* [Task prompt] Check every line below, and copy those that include "each".

[Saved data entries]
· · ·

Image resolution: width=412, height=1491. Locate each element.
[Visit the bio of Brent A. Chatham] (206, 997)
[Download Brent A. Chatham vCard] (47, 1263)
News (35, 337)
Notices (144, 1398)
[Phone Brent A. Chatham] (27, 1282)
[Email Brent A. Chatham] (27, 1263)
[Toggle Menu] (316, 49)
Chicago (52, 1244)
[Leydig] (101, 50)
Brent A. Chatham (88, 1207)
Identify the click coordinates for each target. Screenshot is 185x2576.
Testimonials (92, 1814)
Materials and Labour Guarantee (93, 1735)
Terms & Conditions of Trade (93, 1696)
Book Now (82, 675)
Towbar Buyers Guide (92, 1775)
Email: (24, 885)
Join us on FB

· · ·

* [Solved problem]
Image resolution: width=412, height=1491. Locate each element.
Identify the click coordinates for each target. Screenshot is 185x2576.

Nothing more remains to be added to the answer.